(Lines for finding text and items on a page)
• • • • • • •
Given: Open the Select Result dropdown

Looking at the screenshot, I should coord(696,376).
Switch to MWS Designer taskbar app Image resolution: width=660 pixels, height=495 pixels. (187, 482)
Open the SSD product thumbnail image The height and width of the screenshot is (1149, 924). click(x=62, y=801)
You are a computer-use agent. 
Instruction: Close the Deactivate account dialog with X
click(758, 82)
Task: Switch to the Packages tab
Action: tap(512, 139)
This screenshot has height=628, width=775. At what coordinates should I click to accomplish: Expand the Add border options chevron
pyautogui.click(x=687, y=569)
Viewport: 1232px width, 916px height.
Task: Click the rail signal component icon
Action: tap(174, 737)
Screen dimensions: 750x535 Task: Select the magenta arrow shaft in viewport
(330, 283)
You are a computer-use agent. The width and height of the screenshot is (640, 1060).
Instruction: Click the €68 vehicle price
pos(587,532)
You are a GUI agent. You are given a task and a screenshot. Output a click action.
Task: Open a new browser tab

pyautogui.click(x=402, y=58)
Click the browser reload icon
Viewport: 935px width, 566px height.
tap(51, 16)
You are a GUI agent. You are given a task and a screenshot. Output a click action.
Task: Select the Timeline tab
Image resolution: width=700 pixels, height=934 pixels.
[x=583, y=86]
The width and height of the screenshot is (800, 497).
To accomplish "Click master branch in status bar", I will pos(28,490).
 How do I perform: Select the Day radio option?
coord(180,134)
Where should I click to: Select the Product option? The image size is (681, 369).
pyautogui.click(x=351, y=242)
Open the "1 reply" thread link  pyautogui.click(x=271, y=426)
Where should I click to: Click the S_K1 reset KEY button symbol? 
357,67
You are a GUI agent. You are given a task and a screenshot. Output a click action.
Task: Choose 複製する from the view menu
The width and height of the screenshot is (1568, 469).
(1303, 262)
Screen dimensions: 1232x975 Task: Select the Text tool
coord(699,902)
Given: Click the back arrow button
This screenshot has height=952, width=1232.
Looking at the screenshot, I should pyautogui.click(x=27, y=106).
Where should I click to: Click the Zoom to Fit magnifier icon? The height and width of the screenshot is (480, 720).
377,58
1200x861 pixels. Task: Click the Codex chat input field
• • • • • • •
= YOUR TASK =
Return every line above word for word, without changing anything.

= ANSWER BELOW =
Given: Open the Select Result dropdown

Looking at the screenshot, I should coord(696,376).
Switch to MWS Designer taskbar app Image resolution: width=660 pixels, height=495 pixels. (187, 482)
Open the SSD product thumbnail image The height and width of the screenshot is (1149, 924). click(x=62, y=801)
You are a computer-use agent. 
Instruction: Close the Deactivate account dialog with X
click(758, 82)
Task: Switch to the Packages tab
Action: tap(512, 139)
This screenshot has height=628, width=775. At what coordinates should I click to accomplish: Expand the Add border options chevron
pyautogui.click(x=687, y=569)
Viewport: 1232px width, 916px height.
Task: Click the rail signal component icon
Action: tap(174, 737)
Screen dimensions: 750x535 Task: Select the magenta arrow shaft in viewport
(330, 283)
You are a computer-use agent. The width and height of the screenshot is (640, 1060).
Instruction: Click the €68 vehicle price
pos(587,532)
You are a GUI agent. You are given a task and a screenshot. Output a click action.
Task: Open a new browser tab

pyautogui.click(x=402, y=58)
Click the browser reload icon
Viewport: 935px width, 566px height.
tap(51, 16)
You are a GUI agent. You are given a task and a screenshot. Output a click action.
Task: Select the Timeline tab
Image resolution: width=700 pixels, height=934 pixels.
[x=583, y=86]
The width and height of the screenshot is (800, 497).
To accomplish "Click master branch in status bar", I will pos(28,490).
 How do I perform: Select the Day radio option?
coord(180,134)
Where should I click to: Select the Product option? The image size is (681, 369).
pyautogui.click(x=351, y=242)
Open the "1 reply" thread link  pyautogui.click(x=271, y=426)
Where should I click to: Click the S_K1 reset KEY button symbol? 
357,67
You are a GUI agent. You are given a task and a screenshot. Output a click action.
Task: Choose 複製する from the view menu
The width and height of the screenshot is (1568, 469).
(1303, 262)
Screen dimensions: 1232x975 Task: Select the Text tool
coord(699,902)
Given: Click the back arrow button
This screenshot has height=952, width=1232.
Looking at the screenshot, I should pyautogui.click(x=27, y=106).
Where should I click to: Click the Zoom to Fit magnifier icon? The height and width of the screenshot is (480, 720).
377,58
1200x861 pixels. Task: Click the Codex chat input field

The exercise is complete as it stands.